▶ [To be done] Reproduce word for word everything in the Gaelic broadcasting debate from "Does the hon." down to "the Irish Republic?".

I welcome the measure contained in new clause 26, which will help to put in place the mechanism to allow the proposed half hour of Gaelic programmes to be broadcast on one of the new digital.multiplexes. While the measure is broadly acceptable, will the Minister clarify what he understands to be the purpose and effect of subsection (4)(d)? If the Gaelic Television Committee were to become a broadcaster in its own right, will that subsection enable it to provide programmes directly to the multiplex holder?

I commend to the Minister and to the House new clause 39, standing in my name and that of the hon. Member for Kirkcaldy (Dr. Moonie). The Gaelic Televison Committee welcomed the Government's announcement in Committee on 9 May that a minimum of half an hour per day would be allocated for Gaelic broadcasts on one of the new digital terrestrial channels. This has been seen as a definite step in the right direction, but there is concern that the committee will still be unable to operate as a broadcaster. The Gaelic Television Committee may still be held to ransom by broadcasters to subsidise what they decide are the Gaelic programmes that they ought to put out.

There may be some conflict of interest between the 68,000 Gaelic speakers, to whom the Minister referred, and the wider community that has been targeted by the makers of Gaelic programmes—with some considerable success—in Scotland. The Gaelic Television Committee is anxious that the interests of the Gaels should not be overlooked.

Mr. Dafis

Does the hon. Gentleman look forward to the day when similar provision as is made for Gaelic speakers in Scotland and Welsh speakers in Wales is made for speakers of the Irish language in Northern Ireland? Would he welcome the establishment of an Irish language television fund or committee that could provide programmes to be shown on the new Irish language television channel, Teilifis Na Gaelige, emanating from the Irish Republic?

▶ [Information supplied]

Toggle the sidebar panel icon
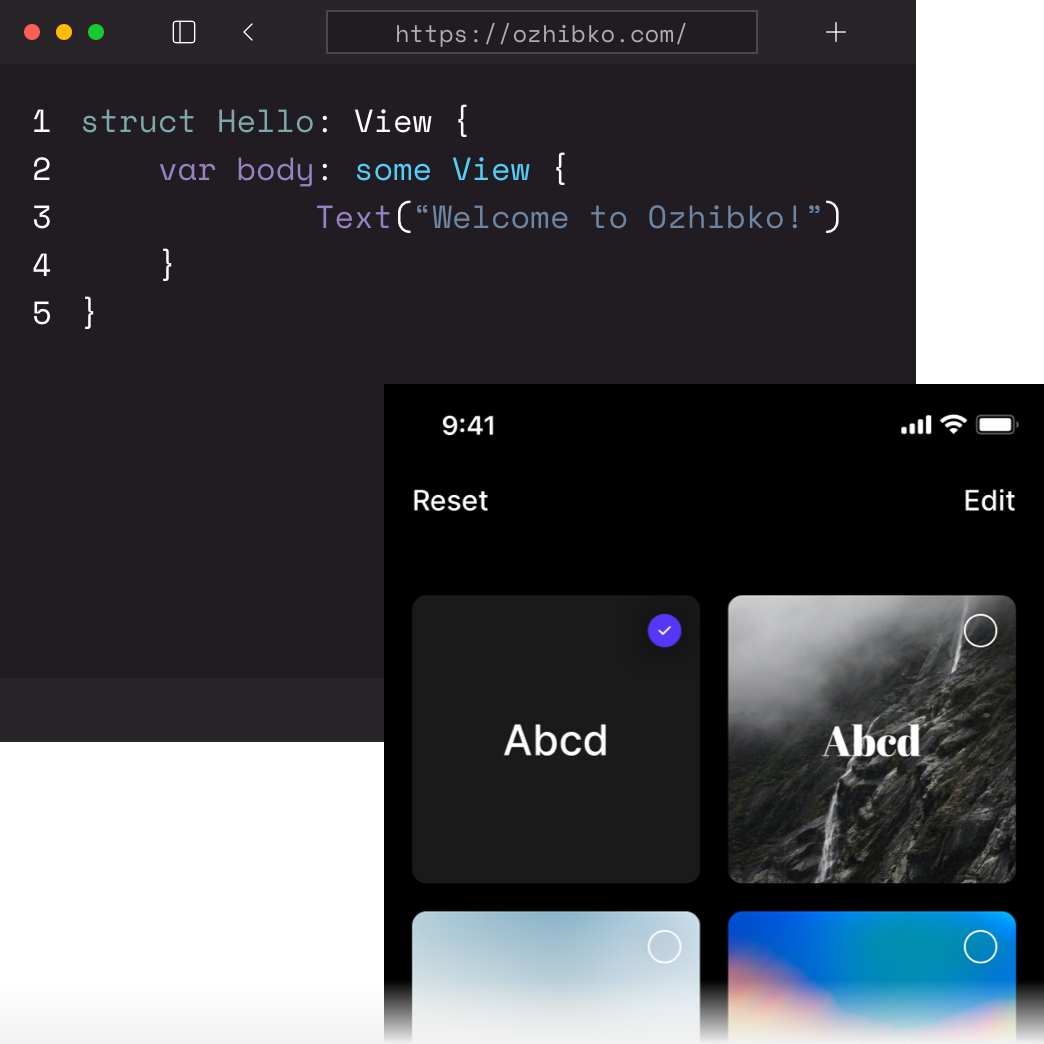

▶ [Complete answer]
Does the hon. Gentleman look forward to the day when similar provision as is made for Gaelic speakers in Scotland and Welsh speakers in Wales is made for speakers of the Irish language in Northern Ireland? Would he welcome the establishment of an Irish language television fund or committee that could provide programmes to be shown on the new Irish language television channel, Teilifis Na Gaelige, emanating from the Irish Republic?